When I hear the first soft knock at the door? I stand there quietly in the semi-dark.

Like a fucking coward!

It can only be Ollie, as Minnie will already be long asleep. Another small knock is followed by her whispered voice.

"Norman?"

I almost groan out loud in frustration. What I wouldn't give to hear her whisper that in my ear while holding her in my arms. Or with her naked body under mine.

Closing my eyes I run a hand over my face. Not caring about the slight throb the action sets off in my eye socket.

Hearing her voice again after so long is pure agony. Hearing it sound so full of sorrow is....

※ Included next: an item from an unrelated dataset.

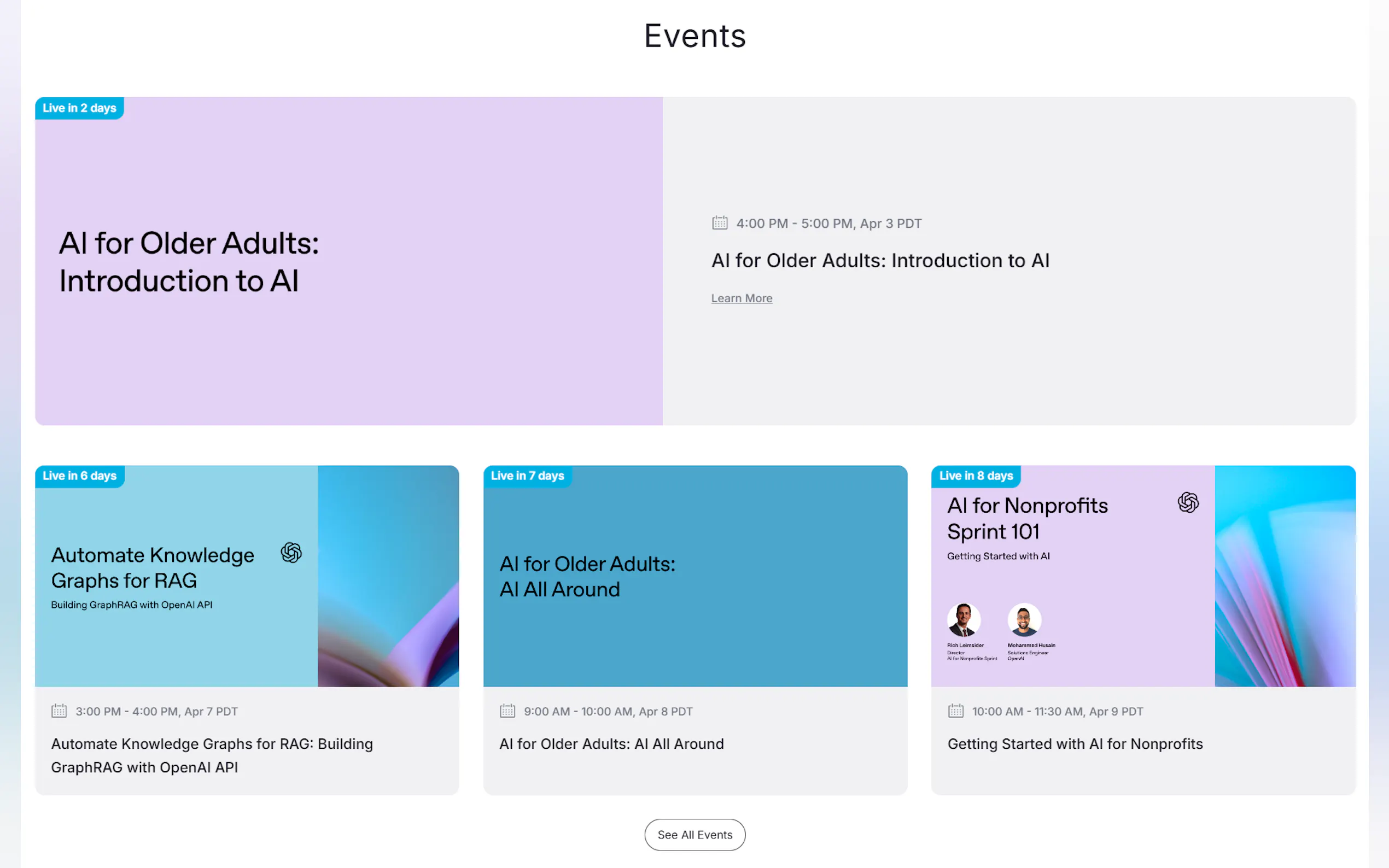Click the "Live in 8 days" badge

point(976,476)
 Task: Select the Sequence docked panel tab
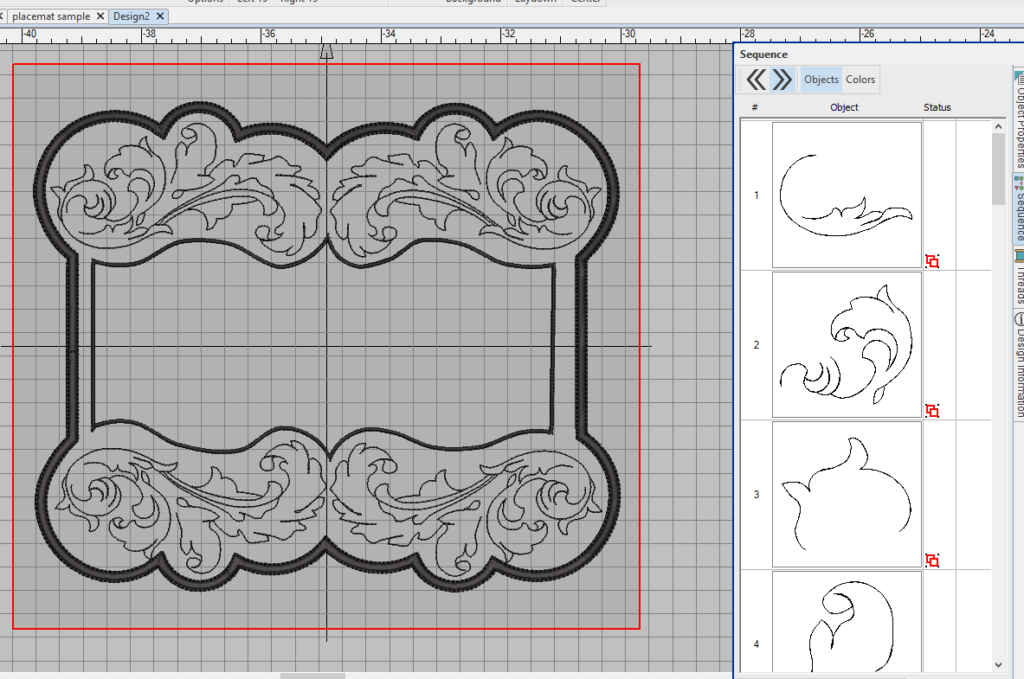tap(1019, 209)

I only move again once I hear the faint scrape of her own door sliding to a close. Kicking off my clothes I throw myself down onto the futon. Lace my hands behind my head, while staring up at the ceiling.

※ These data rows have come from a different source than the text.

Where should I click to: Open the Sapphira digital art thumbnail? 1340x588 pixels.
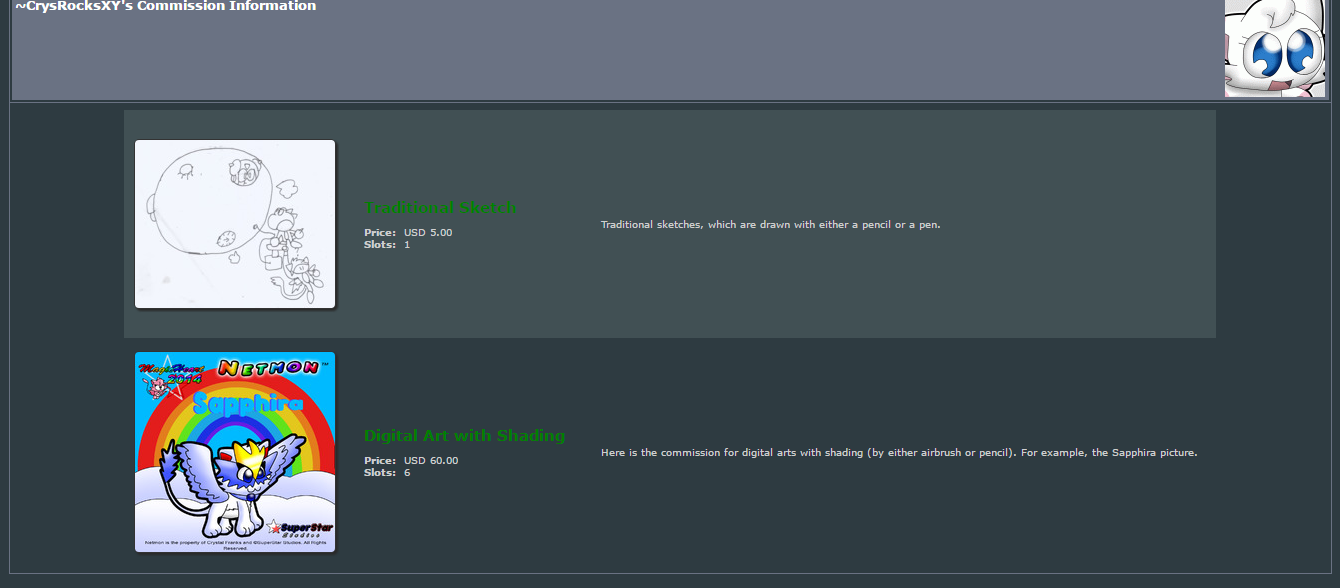pyautogui.click(x=235, y=452)
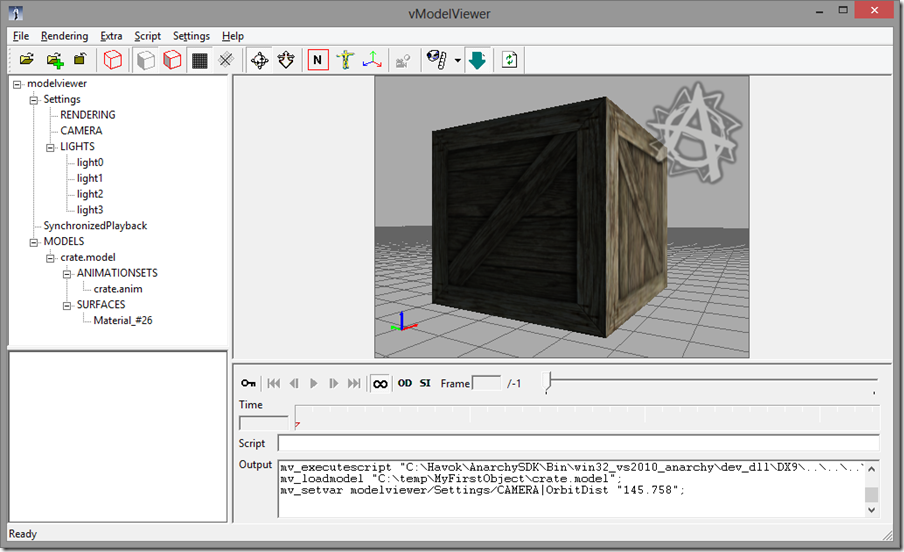Click the OD button in the playback bar
This screenshot has height=552, width=904.
pyautogui.click(x=405, y=383)
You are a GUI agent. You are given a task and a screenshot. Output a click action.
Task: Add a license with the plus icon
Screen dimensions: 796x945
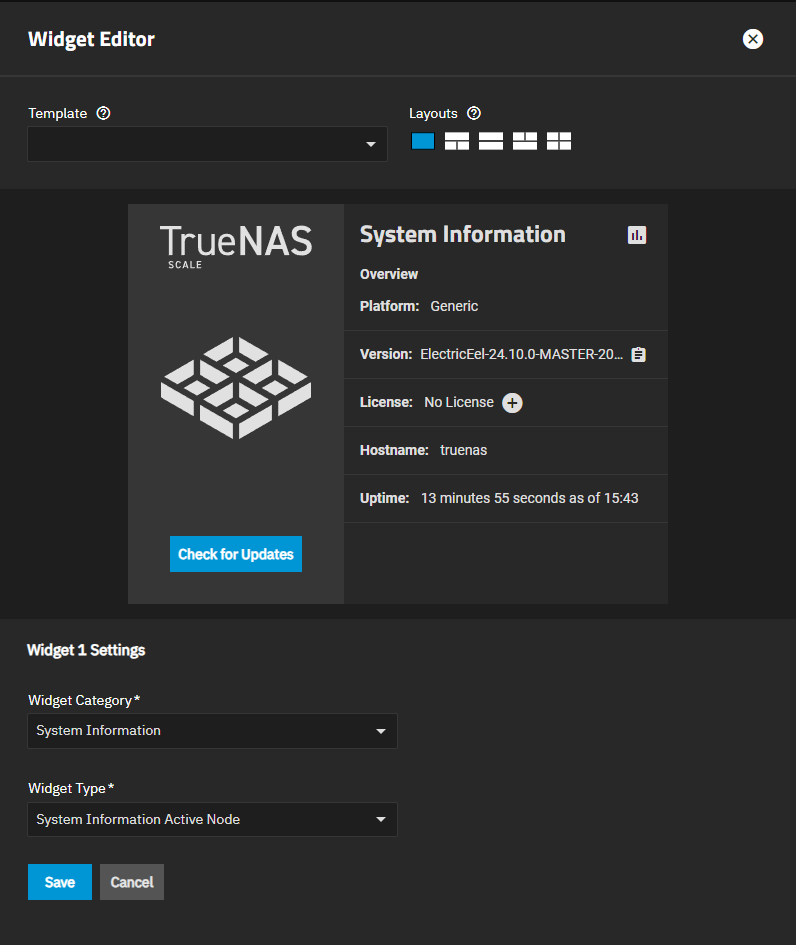[512, 403]
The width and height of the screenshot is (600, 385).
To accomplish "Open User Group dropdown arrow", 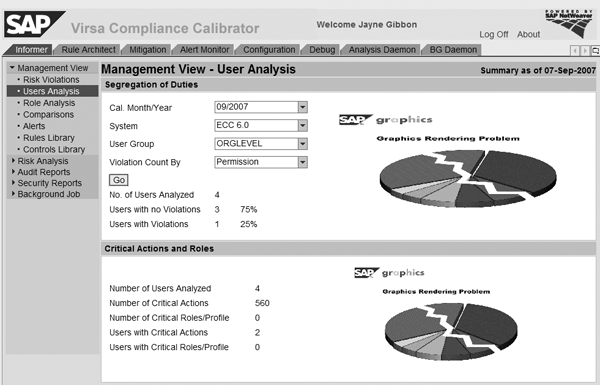I will [x=303, y=144].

For hours. Trying not to think.

Over the last two days, I've filled every waking hour until I was beyond exhaustion. Visiting friends, wandering around, getting drunk, wandering around....

....getting drunker....

But now, for the first time since Friday afternoon? I stop blocking Ollie from my mind. Finally let her fill up my head again. As she has done, just about every single second since I came face to face with her that first night.

Ten days ago.

And it's just over a week ago now that I first kissed her. If I could go back in time, knowing what I know now....would I have still done that?

I don't need to waste even a millisecond coming up with the answer to that  question.

"Of course you would've....you fucking idiot!"

I reach out and pick up the photo I took of her. Stare at it in the dim light coming from outside my room.

So what else do you know, Reedus?

Well, she's got one hell of a brain. Has a never-ending thirst to just learn. Everything....anything. Kinda like me? Asking questions and trying different things until the knowledge simply becomes a part of you.

Never boring, despite her beliefs to the contrary. I could talk to her....and listen to her forever.

She's funny as all hell. It's been so long since I've simply....laughed. Most days we've behaved like a couple of lunatics. Teasing each other, giggling like kids over our crappy jokes....smiling at the smallest things.

Real smiles, never fake or forced.

She's beautiful and it's not just my opinion, even though she keeps insisting it is. And I remember a line from an old eighties romance comedy....

'A head for business and a body built for sin'.

Except,  I reckon Ollie also has 'a head full of sin and a body built for getting down to business'.

I don't call her my Koakuma for no reason at all. My Koakuma....mine!  It only took a week and yet that's how I think of her.

As mine. And dammit, she should've and would've been!

If only....she wasn't nineteen.

I mean, most of the time she looks like a kid and sometimes blushes like a naïve schoolgirl. But I got it into my head somehow, that she was closer to my age. Because Ollie behaves more maturely than your average teenager for the most part.